For Nettie, poetry means finding beauty and complexity, and is effective in documentary cinema because “it encompasses darkness as well as light.” KONELĪNE achieves cinematic poetry even in the most unlikely of places, like scenes of a domineering transmission tower suspended from a helicopter above a clear cut section of the wilderness. Even those most opposed to the tower’s construction have told Nettie they can’t take their eyes off that sequence.
In 2017 Nettie continued to take documentary storytelling into new and surprising places with UNINTERRUPTED, an installation that used digital mapping to project images of the sockeye salmon run onto the Cambie Street Bridge. The spectacle, which averaged 1,000 viewers under the bridge every night from June until September, enthralled audience members of all ages.
Nettie knew she wanted to film the salmon in 2010, when she saw millions of them migrating up in Adams River. “I was blown away by seeing what looked like huge, colossal abstract art happening in the river,” says Nettie. “The patterns were unbelievable. And I thought, gosh, you know I just really want to do something with this, but it isn't a movie. It's something else.”

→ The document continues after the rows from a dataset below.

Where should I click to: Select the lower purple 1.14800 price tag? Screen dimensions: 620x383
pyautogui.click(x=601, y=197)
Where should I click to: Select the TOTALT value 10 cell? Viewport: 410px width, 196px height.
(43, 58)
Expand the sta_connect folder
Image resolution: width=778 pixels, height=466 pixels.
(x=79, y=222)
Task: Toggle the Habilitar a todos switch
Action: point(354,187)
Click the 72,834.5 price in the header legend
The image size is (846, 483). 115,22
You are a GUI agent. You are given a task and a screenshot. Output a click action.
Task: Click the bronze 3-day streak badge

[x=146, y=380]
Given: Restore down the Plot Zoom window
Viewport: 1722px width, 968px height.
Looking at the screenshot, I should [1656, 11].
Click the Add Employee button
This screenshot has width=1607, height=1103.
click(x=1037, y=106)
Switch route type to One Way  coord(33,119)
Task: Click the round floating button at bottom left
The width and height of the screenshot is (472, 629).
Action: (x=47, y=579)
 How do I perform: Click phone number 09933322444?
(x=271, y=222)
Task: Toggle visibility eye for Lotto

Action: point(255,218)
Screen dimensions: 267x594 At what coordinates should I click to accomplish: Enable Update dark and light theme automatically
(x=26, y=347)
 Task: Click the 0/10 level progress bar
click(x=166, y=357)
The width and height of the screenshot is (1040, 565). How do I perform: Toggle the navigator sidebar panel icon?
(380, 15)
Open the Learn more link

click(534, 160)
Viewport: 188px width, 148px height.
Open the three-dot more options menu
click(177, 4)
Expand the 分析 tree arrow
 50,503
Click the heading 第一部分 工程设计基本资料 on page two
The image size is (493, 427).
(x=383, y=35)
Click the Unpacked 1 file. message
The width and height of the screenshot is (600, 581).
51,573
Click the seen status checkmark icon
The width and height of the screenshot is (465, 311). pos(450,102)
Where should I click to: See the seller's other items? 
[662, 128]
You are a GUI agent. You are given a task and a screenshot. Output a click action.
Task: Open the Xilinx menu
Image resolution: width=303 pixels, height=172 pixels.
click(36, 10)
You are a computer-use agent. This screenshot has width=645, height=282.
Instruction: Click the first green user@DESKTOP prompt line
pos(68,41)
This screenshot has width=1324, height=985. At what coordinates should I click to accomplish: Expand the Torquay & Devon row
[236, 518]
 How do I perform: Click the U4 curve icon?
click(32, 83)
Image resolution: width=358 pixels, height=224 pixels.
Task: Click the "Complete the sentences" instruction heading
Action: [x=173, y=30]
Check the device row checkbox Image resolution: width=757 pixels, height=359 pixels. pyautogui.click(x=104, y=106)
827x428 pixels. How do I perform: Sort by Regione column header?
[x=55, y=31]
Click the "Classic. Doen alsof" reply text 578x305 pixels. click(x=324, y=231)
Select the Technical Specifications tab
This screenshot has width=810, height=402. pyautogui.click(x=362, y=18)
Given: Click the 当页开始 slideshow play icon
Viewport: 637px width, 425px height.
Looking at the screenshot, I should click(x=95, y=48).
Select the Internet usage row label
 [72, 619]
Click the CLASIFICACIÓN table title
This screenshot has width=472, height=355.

Despite being a self-proclaimed luddite, she has embraced technology in the evolution of her work. Projecting fish 30 feet high on a bridge for UNINTERRUPTED was a technological feat in and of itself, but Nettie is continuing to explore what’s possible by translating it into a virtual reality experience. “Technology has been a real dance,” says Nettie, “In VR, art is the technology.”
The VR version of UNINTERRUPTED is travelling this June 2021 to seven different settings on the Lower Mainland. Folks who book online will get an opportunity to be immersed in the magic of the salmon migration, and eventually the experience will be available overseas and online. Having taken images of the salmon from a river, to a bridge, to virtual reality, to around the globe, it’s unsurprising that Nettie has always been committed to the accessibility and distribution of her films.
When she was waist deep in the ocean receiving news of her honorary doctorate, Nettie and co-director Scott Smith were filming a new installation, Go Fish. Nettie disregards the notion that politics, like issues related to fish farming or overfishing, need to be explicitly woven into the visual story. Instead, Nettie takes a page from the surrealists, referencing Magritte as she describes the silhouettes of the sea lions who feast on the herring.
For someone who has received critical acclaim and numerous honours for her projects, Nettie’s definition of success is experiential. It’s not found in the prestige of awards but in the thrill of being on location and the feeling of knowing she’s nailed the shot. It’s sharing the films with the communities where she made them and hearing the laughter of recognition, or their collective awed silence. And it’s the collaborative working relationships she’s built over the years, like those with producers Betsy Carson and Rae Hull, and editor Michael Brockington.
Perhaps it’s these definitions of success that have Nettie Wild feeling, at 68 years, her most creative. It could also be her relentless questioning of the “why” behind every project, her purpose for being there in the first place. And increasingly, she says, the answer has been to make art.